Work to complete:
Please work out how many lines in the data below hold the word "three", and state only the number.

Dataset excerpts
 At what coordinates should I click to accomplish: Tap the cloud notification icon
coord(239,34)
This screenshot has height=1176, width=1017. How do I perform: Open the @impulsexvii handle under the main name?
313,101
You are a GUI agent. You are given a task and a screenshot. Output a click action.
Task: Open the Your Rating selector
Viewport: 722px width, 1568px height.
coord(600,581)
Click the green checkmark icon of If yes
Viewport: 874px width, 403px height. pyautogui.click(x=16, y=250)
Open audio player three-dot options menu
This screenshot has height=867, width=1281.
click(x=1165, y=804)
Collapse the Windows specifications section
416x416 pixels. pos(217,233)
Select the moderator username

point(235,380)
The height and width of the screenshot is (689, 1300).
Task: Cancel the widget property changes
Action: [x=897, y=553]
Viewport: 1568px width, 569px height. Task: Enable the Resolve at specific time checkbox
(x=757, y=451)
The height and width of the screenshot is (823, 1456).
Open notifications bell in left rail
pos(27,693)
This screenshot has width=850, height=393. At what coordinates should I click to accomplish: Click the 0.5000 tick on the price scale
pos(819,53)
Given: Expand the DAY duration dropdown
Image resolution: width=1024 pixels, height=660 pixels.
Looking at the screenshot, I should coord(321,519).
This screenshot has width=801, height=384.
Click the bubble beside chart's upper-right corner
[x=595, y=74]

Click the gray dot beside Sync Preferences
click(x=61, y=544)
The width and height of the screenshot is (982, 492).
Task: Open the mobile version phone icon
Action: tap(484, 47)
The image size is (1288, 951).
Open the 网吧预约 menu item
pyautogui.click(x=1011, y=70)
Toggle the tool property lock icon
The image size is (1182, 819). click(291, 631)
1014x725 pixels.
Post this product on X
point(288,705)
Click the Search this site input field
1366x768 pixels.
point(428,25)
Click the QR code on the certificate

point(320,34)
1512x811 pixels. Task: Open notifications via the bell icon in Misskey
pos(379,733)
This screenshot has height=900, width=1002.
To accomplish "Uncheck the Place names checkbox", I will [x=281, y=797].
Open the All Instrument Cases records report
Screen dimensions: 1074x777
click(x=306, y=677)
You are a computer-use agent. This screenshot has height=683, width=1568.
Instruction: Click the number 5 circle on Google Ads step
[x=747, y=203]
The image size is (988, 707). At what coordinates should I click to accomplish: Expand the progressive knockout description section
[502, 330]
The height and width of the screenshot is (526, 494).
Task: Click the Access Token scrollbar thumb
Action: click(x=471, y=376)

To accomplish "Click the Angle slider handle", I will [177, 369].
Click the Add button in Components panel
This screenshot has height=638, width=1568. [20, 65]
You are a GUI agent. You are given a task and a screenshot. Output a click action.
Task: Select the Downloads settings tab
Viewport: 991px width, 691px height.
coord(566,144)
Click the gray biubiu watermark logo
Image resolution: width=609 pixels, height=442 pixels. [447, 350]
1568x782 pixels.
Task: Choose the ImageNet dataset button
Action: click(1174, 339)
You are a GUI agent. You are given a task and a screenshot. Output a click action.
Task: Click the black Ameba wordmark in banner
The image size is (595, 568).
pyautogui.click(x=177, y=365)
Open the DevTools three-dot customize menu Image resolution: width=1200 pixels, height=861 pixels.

Solution to this problem:
2